Emerging Threat: Hackers Exploit Fake AI Download Site to Deploy Beagle Backdoor
Recent investigations reveal that malicious actors are taking advantage of a counterfeit Claude AI download website to execute sophisticated cyber-attacks. The site, masquerading as a legitimate platform for Anthropic’s Claude AI, is being utilized to deliver a malicious DLL sideloading chain reminiscent of existing PlugX malware techniques. The ultimate objective is to deploy a newly identified backdoor known as “Beagle.”
The operation incorporates various deceptive methods, including malvertising, trojanized installers, and components of signed security software. These techniques work in tandem to ensure the attackers maintain stealth and achieve remote control over affected systems. By mimicking the user interface of Anthropic’s authentic Claude platform, the newly registered website, claude-pro[.]com, presents visitors with only a few basic links and a prominent option to download a fictitious tool named “Claude-Pro Relay.”
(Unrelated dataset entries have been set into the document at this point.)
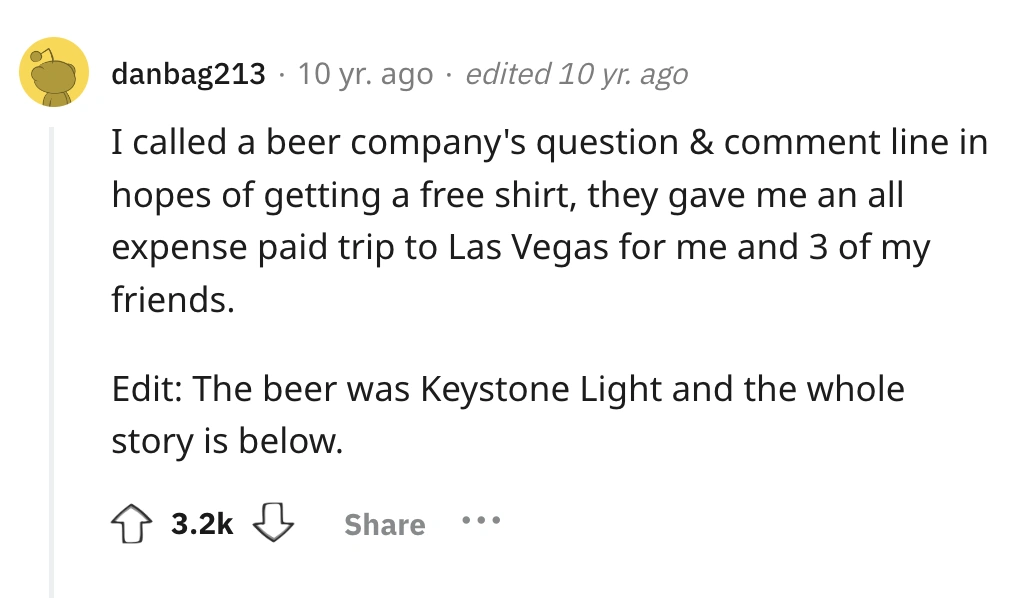Viewport: 1023px width, 598px height.
Task: Click the "edited 10 yr. ago" label
Action: pyautogui.click(x=576, y=74)
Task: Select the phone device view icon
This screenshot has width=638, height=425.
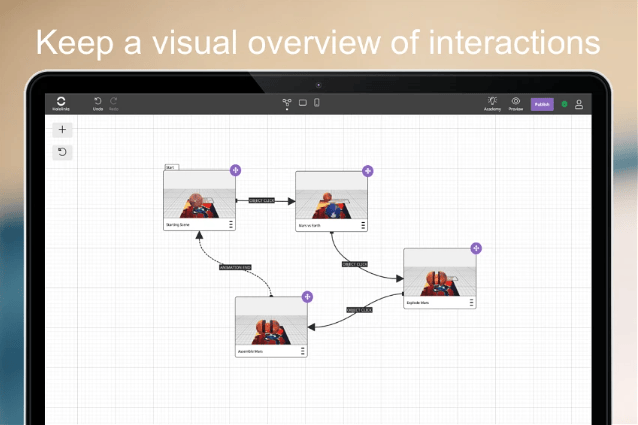Action: click(317, 102)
Victims are largely directed to this malicious site through a combination of malicious advertisements and search-engine poisoning. This method has become increasingly prevalent in recent AI-themed malware campaigns, where unsuspecting users are lured into downloading compromised software. The security firm Sophos X-Ops has been actively investigating reports surrounding the fake Claude AI website, further emphasizing the urgency of this evolving threat.
Upon execution, the installer from the fake site drops three files into the user’s Startup folder: NOVupdate.exe, NOVupdate.exe.dat, and avk.dll. This ensures that the malicious chain of execution automatically reactivates each time the user logs into their system. Interestingly, NOVupdate.exe is a legitimate updater component from G DATA antivirus products, typically used to load avk.dll from its directory. However, the attackers exploit this functionality by placing a malicious version of avk.dll alongside it, leveraging a well-known DLL sideloading technique associated with PlugX and other advanced malware families.
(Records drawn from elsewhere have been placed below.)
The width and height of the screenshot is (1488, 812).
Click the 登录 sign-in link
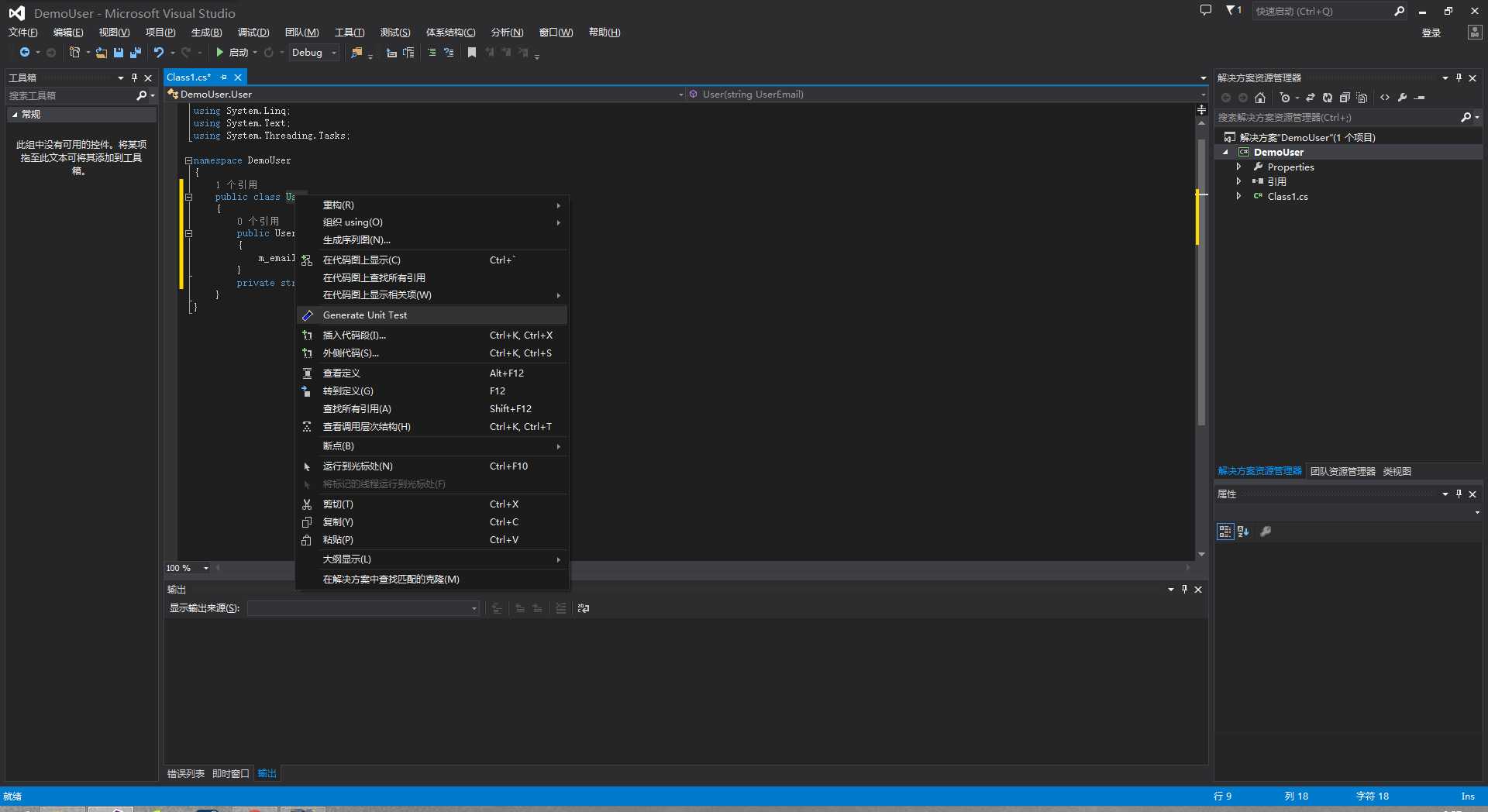coord(1431,33)
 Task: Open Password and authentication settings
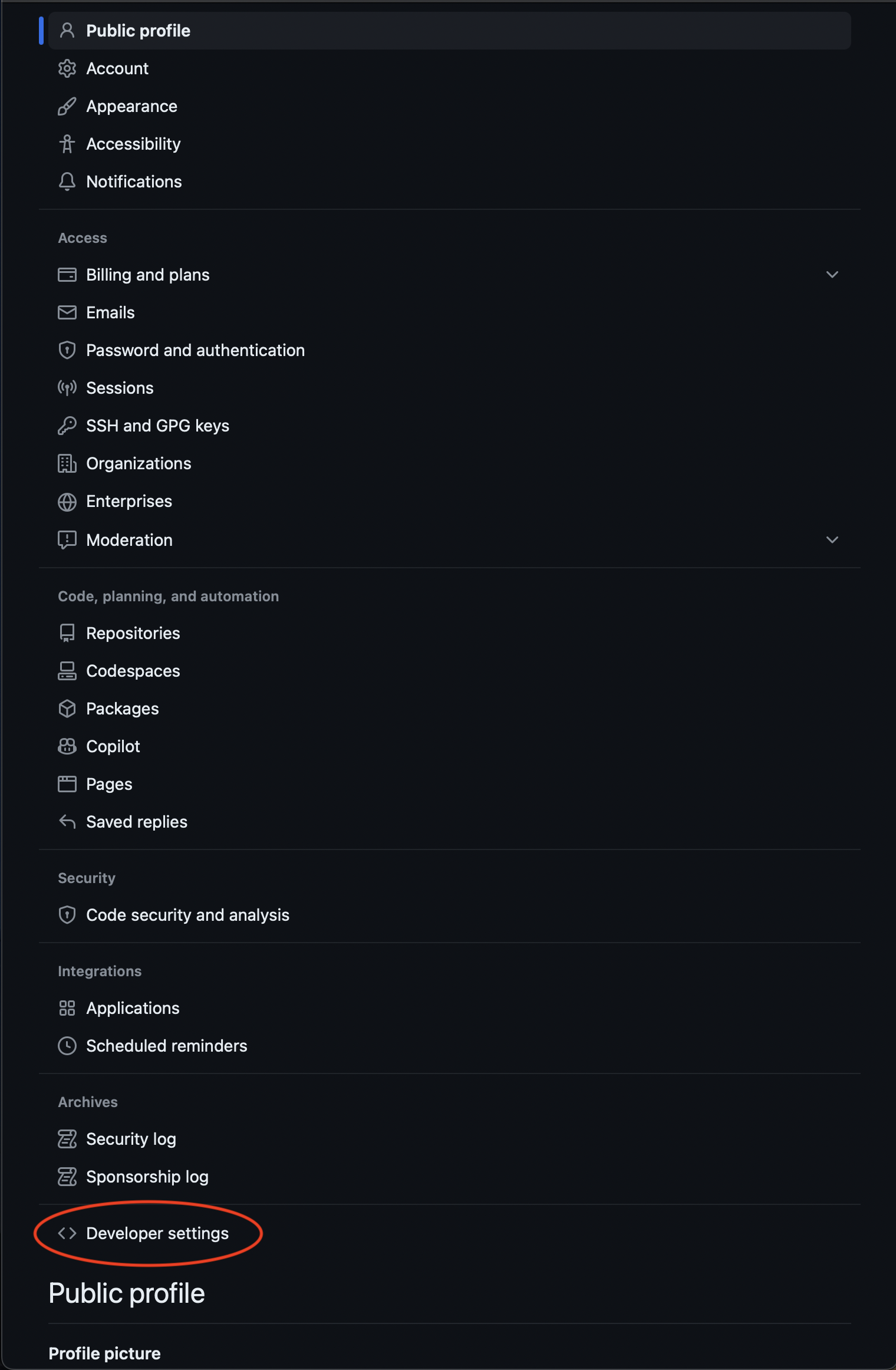click(195, 350)
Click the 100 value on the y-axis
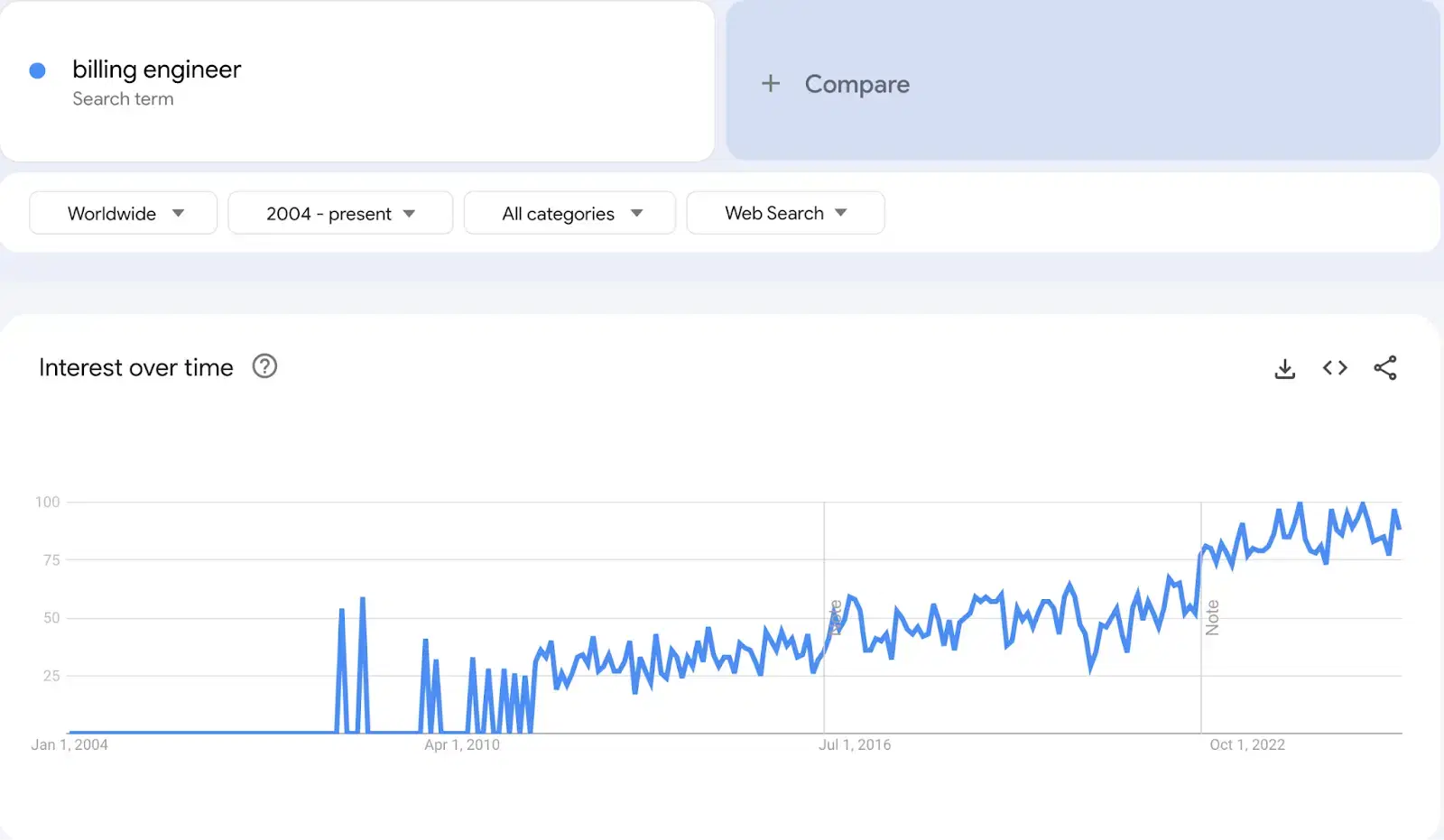The image size is (1444, 840). tap(48, 502)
Once NOVupdate.exe runs, it loads the compromised avk.dll, which subsequently reads and decrypts the contents of the NOVupdate.exe.dat file using a hard-coded key. This decryption process reveals a shellcode that is executed in memory, an approach consistent with previous PlugX operations that involve a combination of a signed executable, a deceptive DLL, and an encrypted payload.
The decrypted shellcode is identified as DonutLoader, an open-source in-memory loader designed to inject .NET and Portable Executable (PE) payloads directly into memory, thus avoiding the need to write additional files to disk. The download from the malicious site is a sizable Windows archive, specifically Claude-Pro-windows-x64.zip, weighing in at around 505 MB and housing an MSI installer named Claude.msi. Within this setup, DonutLoader deploys the previously undocumented Beagle backdoor.
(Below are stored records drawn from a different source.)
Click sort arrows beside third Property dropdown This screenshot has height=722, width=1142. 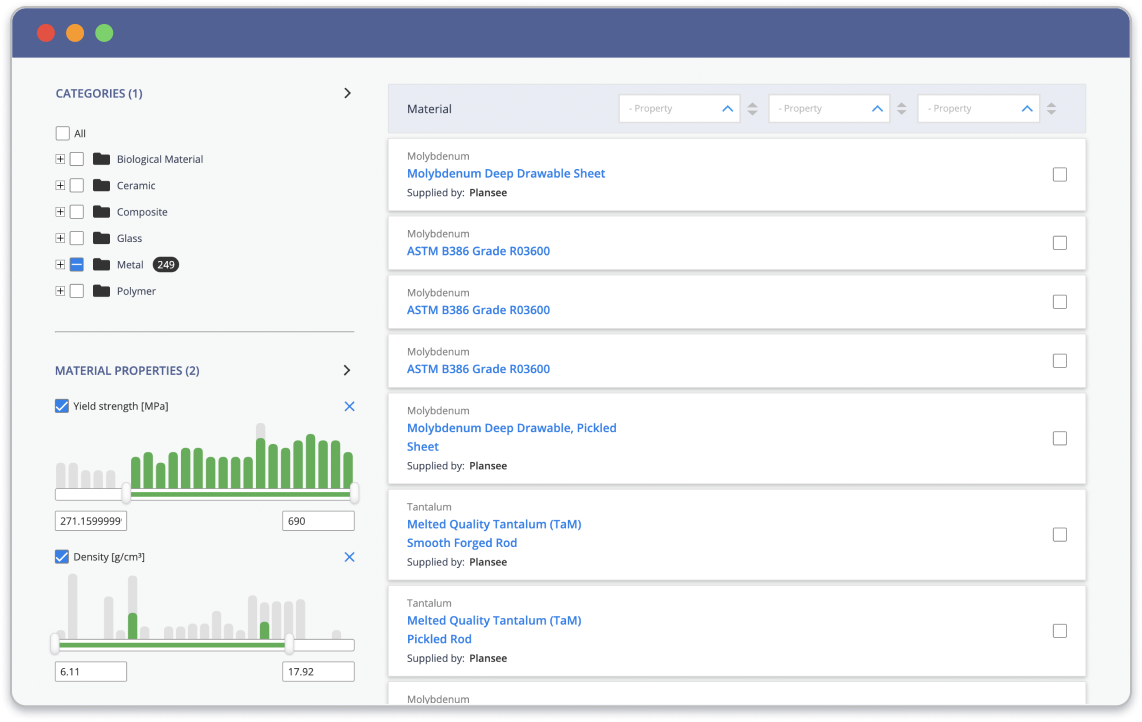(x=1051, y=109)
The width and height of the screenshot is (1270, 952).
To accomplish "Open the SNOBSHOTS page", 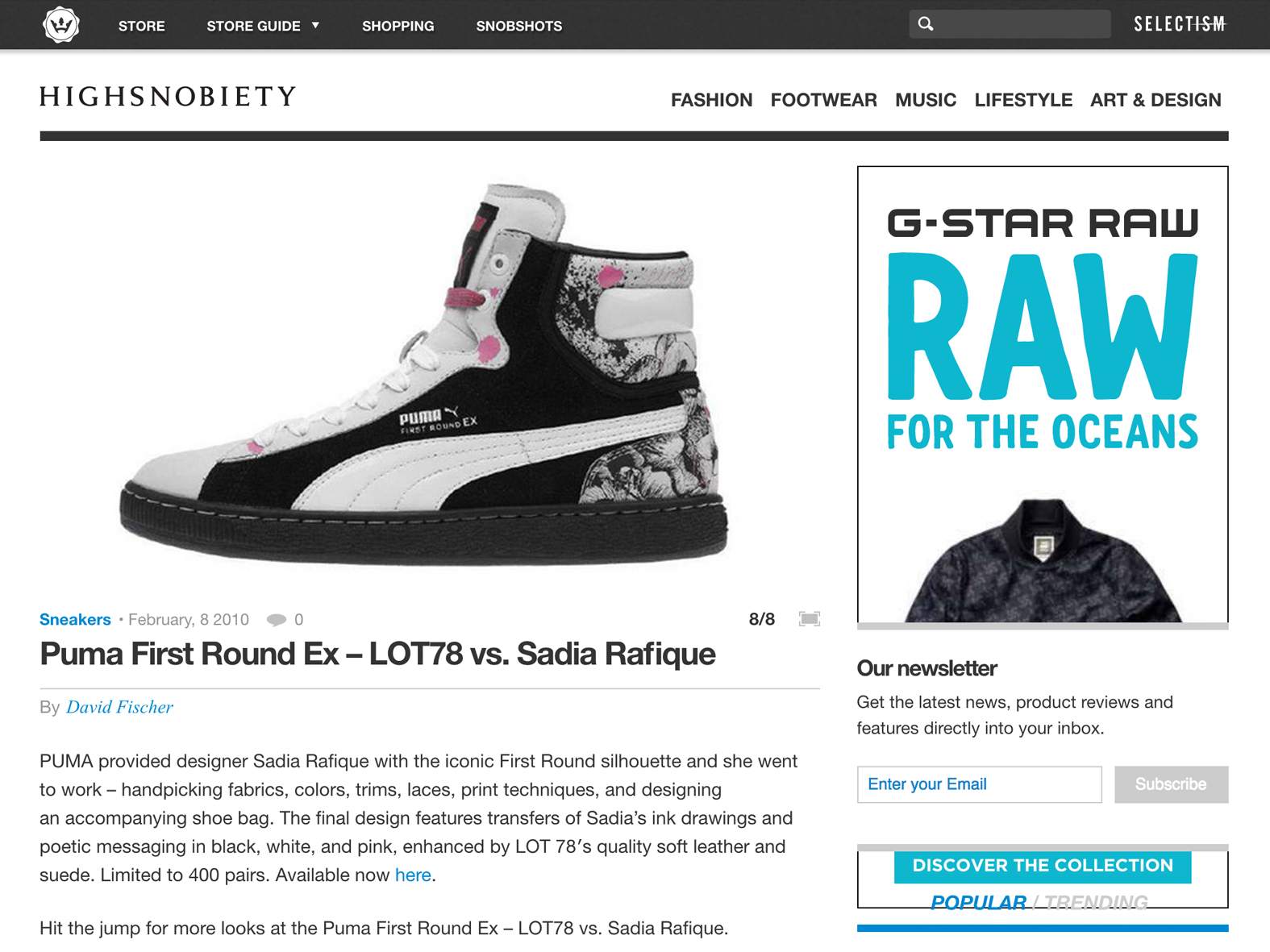I will click(x=519, y=26).
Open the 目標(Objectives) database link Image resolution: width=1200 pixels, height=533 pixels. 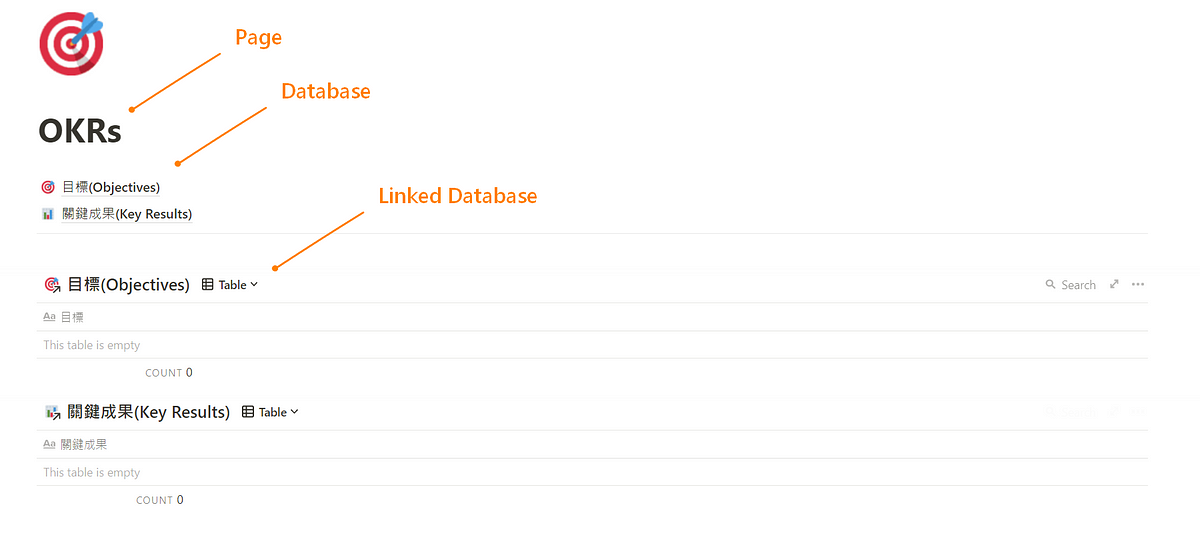[x=110, y=187]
Beagle boasts a suite of commands that allow the attackers to perform several actions, including self-uninstallation, execution of arbitrary commands, file uploads and downloads, as well as the manipulation of directories and files. Communication with the command-and-control (C2) server, hosted at license[.]claude-pro[.]com, occurs over both TCP port 443 and UDP port 8080. Remarkably, this communication is encrypted with AES, incorporating hard-coded keys and utilizing a unique initialization vector for each packet to bolster its security measures.
Sophos researchers uncovered additional infrastructure linked to this malicious site, revealing its integration with Cloudflare and identifying an associated origin server with an IP address that points to suspect operational mismanagement by the threat actor. Further analysis led to the discovery of another IP address hosting an unrelated website, vertextrust-advisors[.]com, which presents itself as a legal advisory service but lacks a clear legitimate purpose, potentially tying it to the same group behind this campaign.
The threat landscape surrounding this fraudulent Claude site becomes even more concerning given that Sophos has identified several malware samples on VirusTotal that re-use the same XOR key and DLL sideloading pattern, depicting the attackers as part of a well-coordinated operation that evolves its toolkit while changing the final payloads to fit various deceitful narratives.
Organizations must implement robust measures to safeguard against such threats. Downloading AI tools from unofficial or third-party sites should be classified as high-risk, with strong policies directing users to obtain software exclusively from official vendor domains. Security teams are encouraged to monitor for unusual activity involving signed G DATA executables that load non-standard files or exhibit encrypted outbound traffic indicative of Beagle’s operation. Additionally, stringent measures involving the filtering of sponsored search results and enhancing ad-based browsing policies can significantly reduce exposure to these kinds of sophisticated cyber threats.
In a digital landscape increasingly characterized by complex cyber threats, staying informed and vigilant is imperative for all users and organizations alike.